Nylon twine was here used for making the threads to provide high tensile strength and high wear-resistance. The threads were thin and flexible, which could be easily wound by a disk with a small moment of inertia. The radius and the thickness of the disk could be reduced to decrease the air drag. Copper sheet, featured by a high mass density, was used for the disk to maintain the moment of inertia while reducing the surface area. The edges of the holes on the disk were polished by fine sandpaper, which effectively reduced the abrasion to the threads. Pine wood was used for the handles. The parameters of the thread–disk system were measured as: E t = 30 GPa, r t0 = 0.06 mm, l s0 = 1.5 m, m d = 1.39 g, r d = 1 cm, h d = 0.56 mm, and r h = 1.5 mm.

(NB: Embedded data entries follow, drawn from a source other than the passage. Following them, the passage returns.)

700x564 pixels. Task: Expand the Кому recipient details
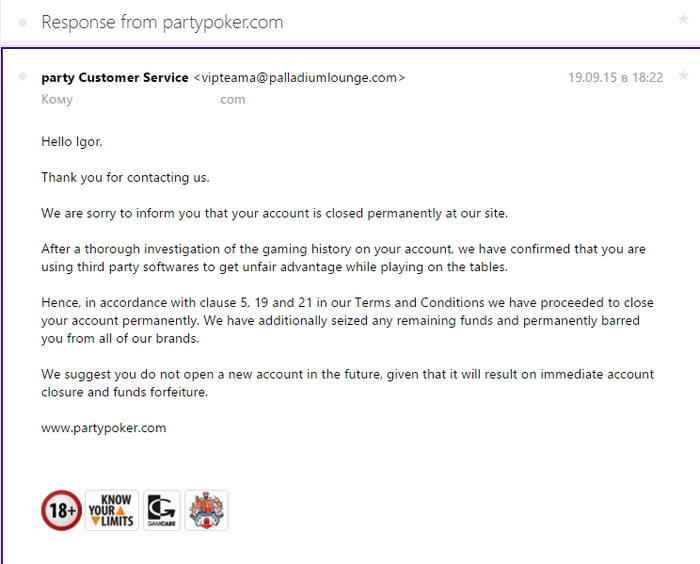[57, 99]
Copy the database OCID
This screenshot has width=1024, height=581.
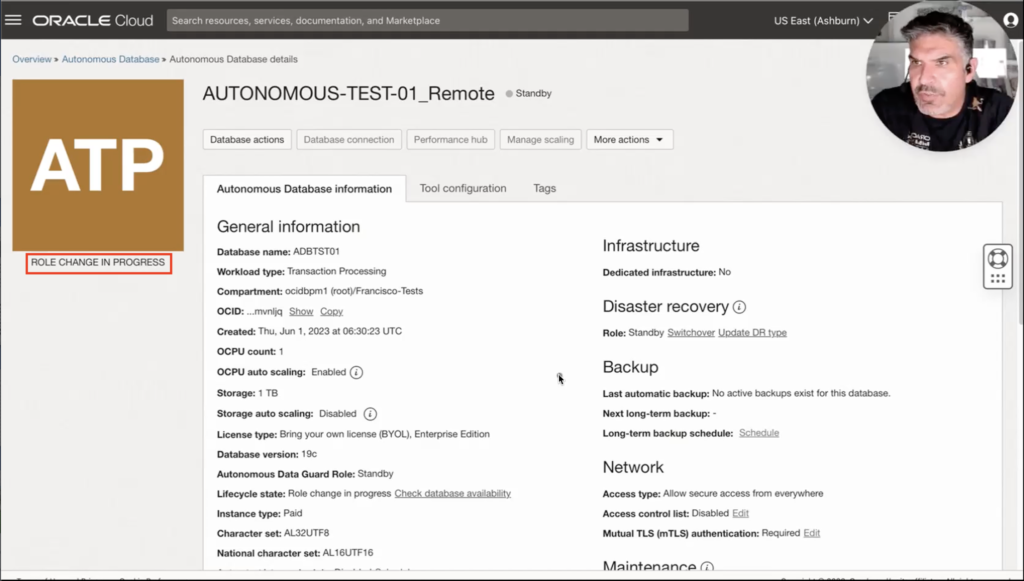coord(331,312)
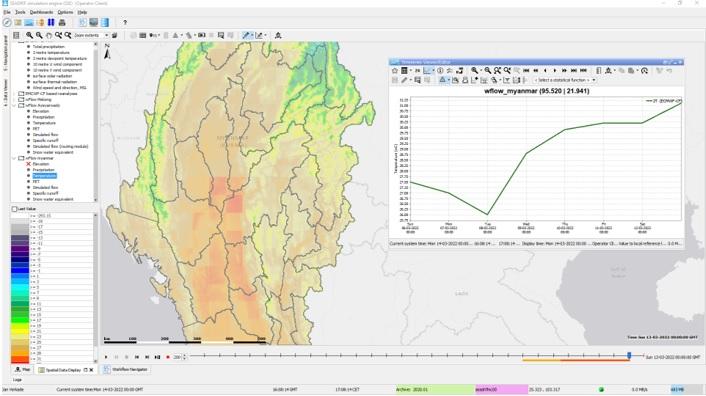
Task: Open the Dashboards menu
Action: [x=41, y=12]
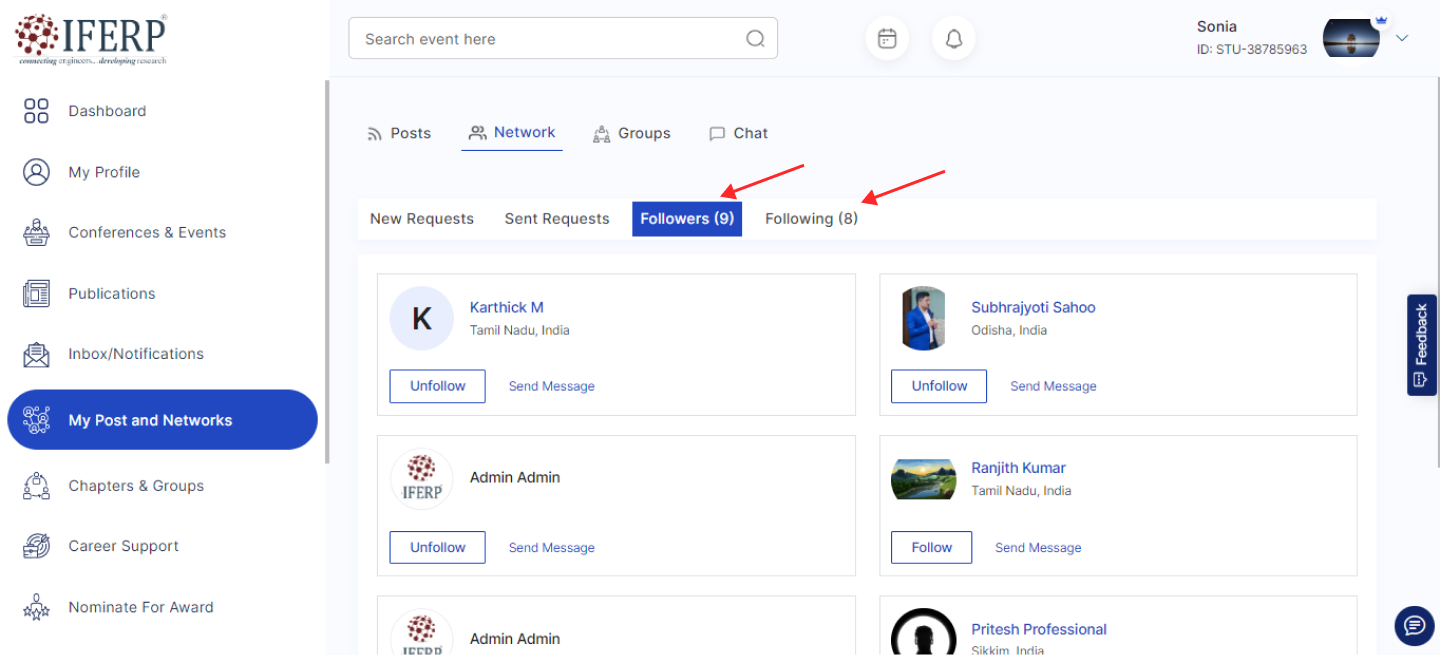
Task: Open the Groups tab
Action: pos(632,133)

The angular velocity of the spinning disk was measured by using a high-speed camera (Fastcam Mini UX100, Photron, Japan), where the video-recording frame-rate and shutter speed were set as 10,000 frames per second and 1/20,000 s, respectively. The maximum recorded rotational speed of the disk was as high as 200,000 rpm (Supplementary Figure S1).

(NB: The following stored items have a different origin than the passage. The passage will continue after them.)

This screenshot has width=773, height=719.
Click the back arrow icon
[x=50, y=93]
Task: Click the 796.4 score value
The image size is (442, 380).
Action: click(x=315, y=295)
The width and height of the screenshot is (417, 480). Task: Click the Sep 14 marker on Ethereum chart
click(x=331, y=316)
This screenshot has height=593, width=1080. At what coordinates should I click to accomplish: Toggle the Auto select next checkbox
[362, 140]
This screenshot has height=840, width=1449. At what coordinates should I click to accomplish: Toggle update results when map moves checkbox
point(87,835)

### Electric generators based on the thread–disk system

Coils of enameled copper wire and neodymium magnets were used for both generators. The diameter and linear mass density of the wire are 0.25 mm and 0.44 g/m, respectively. Each of the circular coils, 4 cm in diameter, has approximately 180 turns in the first generator (Fig. 7a) and 360 turns in the second (Fig. 7d). The mass, dimensions, and magnetic flux of each block magnet, used for the first generator, are 231 g, 50 × 50 × 12.5 mm (length × width × thickness), and 0.2598 T, respectively. The mass, diameter, thickness, and magnetic flux of each neodymium disc magnet used for the second generator are 7 g, 25 mm, 2 mm, and 0.0995 T, respectively. The total mass and diameter of the rotors are 68.48 g and 150 mm for the first generator and 78.29 g and 100 mm for the second. LED bulbs with different colors, including red, blue, green, and yellow, were used in the experiments. The continuous forward current and voltage of the bulbs to obtain typical optical characteristics are 20 mA and 1.8–3.3 V, respectively. White nylon cable ties (100 mm in length and 2.5 mm in width) were used to fix the coils of wire and the disc magnets on the disks. Four threads were used to spin the disk in each of the electric generator.

### Data availability

The data that support the findings of this study are available from the corresponding author upon request.